*Source document*
>> begin
Use Integration-Based Statistics When:

  • ✅ You want true spatial statistics

  • ✅ You’re comparing with mesh-based variables

  • ✅ You need high accuracy

  • ✅ Particles are meant to sample a continuous field

  • ✅ You’re computing derived quantities (gradients, divergences)

API Reference

Creating Swarm Variables with Proxy

var = uw.swarm.SwarmVariable(
    name="variable_name",
    swarm=swarm_object,
    num_components=1,           # Scalar: 1, Vector: dim, Tensor: dim²
    proxy_degree=2,              # RBF interpolation degree (0-3)
    proxy_continuous=True,       # Continuous interpolation
    dtype=float64                # Data type
)

Accessing Proxy for Integration

# Access symbolic proxy (triggers lazy update if needed)
proxy = var.sym           # Full proxy variable
component = var.sym[0]    # Access specific component
derivative = var.sym[0].diff(mesh.N.x)  # Compute derivatives

Integration Operations

# Simple integration
integral = uw.maths.Integral(mesh, fn=var.sym[0]).evaluate()

# Weighted integration
weighted = uw.maths.Integral(mesh, fn=weight * var.sym[0]).evaluate()

# Vector operations
magnitude = uw.maths.Integral(mesh, fn=var.sym.norm()).evaluate()
>> end
*Data provided*
>> begin
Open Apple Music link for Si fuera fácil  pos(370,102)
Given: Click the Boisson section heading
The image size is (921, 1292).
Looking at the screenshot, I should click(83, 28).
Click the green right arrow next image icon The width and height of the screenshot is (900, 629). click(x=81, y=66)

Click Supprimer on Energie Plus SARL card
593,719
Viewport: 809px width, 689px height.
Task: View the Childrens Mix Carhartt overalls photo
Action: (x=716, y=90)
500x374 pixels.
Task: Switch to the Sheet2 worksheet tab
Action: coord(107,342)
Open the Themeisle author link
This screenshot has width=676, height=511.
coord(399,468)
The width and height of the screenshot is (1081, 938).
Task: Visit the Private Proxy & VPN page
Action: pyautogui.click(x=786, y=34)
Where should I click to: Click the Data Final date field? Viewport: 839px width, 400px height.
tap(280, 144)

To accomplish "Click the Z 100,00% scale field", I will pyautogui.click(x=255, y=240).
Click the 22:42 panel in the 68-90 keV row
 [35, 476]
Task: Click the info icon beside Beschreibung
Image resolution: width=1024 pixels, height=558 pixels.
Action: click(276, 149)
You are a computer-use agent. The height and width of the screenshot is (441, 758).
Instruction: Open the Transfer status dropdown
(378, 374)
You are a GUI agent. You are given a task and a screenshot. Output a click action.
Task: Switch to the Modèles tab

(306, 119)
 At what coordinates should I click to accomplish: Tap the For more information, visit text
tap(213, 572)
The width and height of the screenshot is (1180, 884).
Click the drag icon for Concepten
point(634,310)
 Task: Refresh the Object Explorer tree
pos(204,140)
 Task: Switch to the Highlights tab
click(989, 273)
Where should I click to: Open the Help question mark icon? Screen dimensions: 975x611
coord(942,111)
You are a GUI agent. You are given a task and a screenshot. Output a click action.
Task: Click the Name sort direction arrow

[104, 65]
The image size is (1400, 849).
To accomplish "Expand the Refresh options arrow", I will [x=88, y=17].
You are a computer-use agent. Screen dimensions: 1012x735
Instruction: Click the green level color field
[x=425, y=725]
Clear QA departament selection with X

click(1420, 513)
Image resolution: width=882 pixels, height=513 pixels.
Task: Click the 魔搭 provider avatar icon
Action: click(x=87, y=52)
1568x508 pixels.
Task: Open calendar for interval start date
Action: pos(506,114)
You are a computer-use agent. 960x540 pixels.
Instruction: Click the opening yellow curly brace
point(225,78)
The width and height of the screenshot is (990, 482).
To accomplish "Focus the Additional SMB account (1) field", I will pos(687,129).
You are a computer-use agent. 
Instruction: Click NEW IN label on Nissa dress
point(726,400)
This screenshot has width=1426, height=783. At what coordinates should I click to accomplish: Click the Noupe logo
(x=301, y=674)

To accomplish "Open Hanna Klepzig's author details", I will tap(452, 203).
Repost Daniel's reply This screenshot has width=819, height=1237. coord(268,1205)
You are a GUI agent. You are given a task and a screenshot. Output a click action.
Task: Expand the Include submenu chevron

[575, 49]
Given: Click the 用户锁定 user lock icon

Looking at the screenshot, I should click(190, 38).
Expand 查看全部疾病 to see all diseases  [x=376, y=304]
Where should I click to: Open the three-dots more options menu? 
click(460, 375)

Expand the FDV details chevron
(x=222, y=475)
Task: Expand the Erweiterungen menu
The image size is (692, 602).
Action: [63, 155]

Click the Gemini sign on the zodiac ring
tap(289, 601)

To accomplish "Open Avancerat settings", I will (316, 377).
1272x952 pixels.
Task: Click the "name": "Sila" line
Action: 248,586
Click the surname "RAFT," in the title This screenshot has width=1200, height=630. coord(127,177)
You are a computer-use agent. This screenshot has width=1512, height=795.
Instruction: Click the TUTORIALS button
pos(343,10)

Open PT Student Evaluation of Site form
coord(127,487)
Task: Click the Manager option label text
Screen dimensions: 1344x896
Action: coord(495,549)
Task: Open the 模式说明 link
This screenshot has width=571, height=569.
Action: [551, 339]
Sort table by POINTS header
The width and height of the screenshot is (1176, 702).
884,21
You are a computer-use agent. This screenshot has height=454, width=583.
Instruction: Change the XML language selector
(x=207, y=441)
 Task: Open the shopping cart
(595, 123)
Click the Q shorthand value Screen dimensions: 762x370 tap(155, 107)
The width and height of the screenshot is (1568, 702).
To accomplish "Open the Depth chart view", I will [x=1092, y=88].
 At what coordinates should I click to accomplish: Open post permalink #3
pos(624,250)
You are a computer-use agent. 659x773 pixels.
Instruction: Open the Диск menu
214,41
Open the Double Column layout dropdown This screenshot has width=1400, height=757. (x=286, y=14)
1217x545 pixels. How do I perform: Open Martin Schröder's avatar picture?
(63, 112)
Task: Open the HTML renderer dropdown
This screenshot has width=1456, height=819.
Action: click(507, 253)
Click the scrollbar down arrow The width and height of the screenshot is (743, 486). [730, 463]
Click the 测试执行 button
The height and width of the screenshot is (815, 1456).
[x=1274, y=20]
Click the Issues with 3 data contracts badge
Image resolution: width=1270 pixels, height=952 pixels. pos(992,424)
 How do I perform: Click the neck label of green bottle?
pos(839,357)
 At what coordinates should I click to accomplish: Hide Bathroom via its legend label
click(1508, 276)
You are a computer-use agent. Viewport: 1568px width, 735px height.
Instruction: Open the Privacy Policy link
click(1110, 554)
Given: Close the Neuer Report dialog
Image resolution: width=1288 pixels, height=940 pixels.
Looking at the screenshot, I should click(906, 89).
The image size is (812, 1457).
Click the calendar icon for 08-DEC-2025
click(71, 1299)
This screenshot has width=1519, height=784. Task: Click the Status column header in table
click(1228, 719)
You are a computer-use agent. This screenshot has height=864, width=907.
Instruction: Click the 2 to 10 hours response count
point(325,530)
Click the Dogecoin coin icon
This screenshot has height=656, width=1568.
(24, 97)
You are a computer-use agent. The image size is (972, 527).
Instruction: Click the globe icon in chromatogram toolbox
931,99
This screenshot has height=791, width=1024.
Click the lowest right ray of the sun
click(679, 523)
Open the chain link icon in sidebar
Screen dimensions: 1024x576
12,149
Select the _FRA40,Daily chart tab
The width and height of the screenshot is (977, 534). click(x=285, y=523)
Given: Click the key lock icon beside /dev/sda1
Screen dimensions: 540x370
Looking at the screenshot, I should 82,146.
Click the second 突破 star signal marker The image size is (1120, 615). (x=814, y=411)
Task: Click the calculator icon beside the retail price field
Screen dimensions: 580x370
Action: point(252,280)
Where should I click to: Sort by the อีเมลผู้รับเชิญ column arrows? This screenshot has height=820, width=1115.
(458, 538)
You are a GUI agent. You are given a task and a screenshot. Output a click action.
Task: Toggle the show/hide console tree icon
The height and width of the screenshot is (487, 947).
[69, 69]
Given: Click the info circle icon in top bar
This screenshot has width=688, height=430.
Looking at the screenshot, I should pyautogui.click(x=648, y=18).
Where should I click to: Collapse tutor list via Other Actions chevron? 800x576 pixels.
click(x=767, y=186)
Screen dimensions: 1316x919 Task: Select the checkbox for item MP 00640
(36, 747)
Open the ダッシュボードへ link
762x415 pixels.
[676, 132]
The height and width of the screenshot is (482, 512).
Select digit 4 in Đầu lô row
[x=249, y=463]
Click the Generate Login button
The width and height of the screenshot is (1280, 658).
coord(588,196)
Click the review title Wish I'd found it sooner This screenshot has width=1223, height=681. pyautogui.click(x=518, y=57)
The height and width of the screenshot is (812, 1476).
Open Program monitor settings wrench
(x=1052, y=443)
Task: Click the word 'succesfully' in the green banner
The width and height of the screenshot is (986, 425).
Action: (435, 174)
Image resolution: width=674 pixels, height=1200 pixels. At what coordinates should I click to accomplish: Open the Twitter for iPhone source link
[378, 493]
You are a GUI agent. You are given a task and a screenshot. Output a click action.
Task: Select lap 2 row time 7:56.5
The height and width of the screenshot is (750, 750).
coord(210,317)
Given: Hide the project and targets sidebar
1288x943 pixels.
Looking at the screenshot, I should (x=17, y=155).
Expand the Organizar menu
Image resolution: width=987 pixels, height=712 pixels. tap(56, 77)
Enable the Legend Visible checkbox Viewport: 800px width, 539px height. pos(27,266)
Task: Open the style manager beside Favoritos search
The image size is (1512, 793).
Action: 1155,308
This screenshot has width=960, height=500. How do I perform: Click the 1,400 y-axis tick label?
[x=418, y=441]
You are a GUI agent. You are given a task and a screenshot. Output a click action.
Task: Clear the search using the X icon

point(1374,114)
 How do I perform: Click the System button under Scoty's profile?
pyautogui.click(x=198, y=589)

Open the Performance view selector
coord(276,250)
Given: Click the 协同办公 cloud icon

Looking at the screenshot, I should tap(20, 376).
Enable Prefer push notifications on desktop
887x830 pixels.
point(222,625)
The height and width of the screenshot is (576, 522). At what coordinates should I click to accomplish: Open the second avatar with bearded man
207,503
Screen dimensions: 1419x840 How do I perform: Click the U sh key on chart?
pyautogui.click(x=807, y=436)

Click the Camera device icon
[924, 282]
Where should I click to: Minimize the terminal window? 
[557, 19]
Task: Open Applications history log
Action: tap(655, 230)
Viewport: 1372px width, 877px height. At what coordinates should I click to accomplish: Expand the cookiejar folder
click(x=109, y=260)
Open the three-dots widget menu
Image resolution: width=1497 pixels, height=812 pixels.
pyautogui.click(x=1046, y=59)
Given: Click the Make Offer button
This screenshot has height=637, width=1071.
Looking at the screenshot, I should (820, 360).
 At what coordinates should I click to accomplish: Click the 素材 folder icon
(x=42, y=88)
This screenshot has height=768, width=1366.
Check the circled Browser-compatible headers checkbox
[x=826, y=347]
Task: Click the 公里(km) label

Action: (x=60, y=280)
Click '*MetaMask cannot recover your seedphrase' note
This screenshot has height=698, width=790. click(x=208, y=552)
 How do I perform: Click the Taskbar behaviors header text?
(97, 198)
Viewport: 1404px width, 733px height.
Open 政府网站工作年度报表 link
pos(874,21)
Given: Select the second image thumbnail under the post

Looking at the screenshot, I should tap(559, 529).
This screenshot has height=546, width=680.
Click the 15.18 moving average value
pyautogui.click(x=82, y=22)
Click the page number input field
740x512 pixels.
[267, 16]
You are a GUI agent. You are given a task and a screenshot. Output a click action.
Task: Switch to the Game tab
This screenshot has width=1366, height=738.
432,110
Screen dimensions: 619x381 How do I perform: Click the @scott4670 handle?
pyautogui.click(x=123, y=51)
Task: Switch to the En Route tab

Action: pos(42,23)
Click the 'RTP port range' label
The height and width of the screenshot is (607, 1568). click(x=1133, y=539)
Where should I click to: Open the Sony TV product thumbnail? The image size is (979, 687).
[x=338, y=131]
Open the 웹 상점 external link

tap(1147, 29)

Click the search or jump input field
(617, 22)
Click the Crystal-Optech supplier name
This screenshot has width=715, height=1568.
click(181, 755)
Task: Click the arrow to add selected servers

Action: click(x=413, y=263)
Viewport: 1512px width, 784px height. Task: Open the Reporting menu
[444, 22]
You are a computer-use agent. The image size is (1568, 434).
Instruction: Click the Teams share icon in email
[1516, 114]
>> end
*Do this*
Print the swarm variable integration text again word for word, in full.

*Solution below*
Use Integration-Based Statistics When:

  • ✅ You want true spatial statistics

  • ✅ You’re comparing with mesh-based variables

  • ✅ You need high accuracy

  • ✅ Particles are meant to sample a continuous field

  • ✅ You’re computing derived quantities (gradients, divergences)

API Reference

Creating Swarm Variables with Proxy

var = uw.swarm.SwarmVariable(
    name="variable_name",
    swarm=swarm_object,
    num_components=1,           # Scalar: 1, Vector: dim, Tensor: dim²
    proxy_degree=2,              # RBF interpolation degree (0-3)
    proxy_continuous=True,       # Continuous interpolation
    dtype=float64                # Data type
)

Accessing Proxy for Integration

# Access symbolic proxy (triggers lazy update if needed)
proxy = var.sym           # Full proxy variable
component = var.sym[0]    # Access specific component
derivative = var.sym[0].diff(mesh.N.x)  # Compute derivatives

Integration Operations

# Simple integration
integral = uw.maths.Integral(mesh, fn=var.sym[0]).evaluate()

# Weighted integration
weighted = uw.maths.Integral(mesh, fn=weight * var.sym[0]).evaluate()

# Vector operations
magnitude = uw.maths.Integral(mesh, fn=var.sym.norm()).evaluate()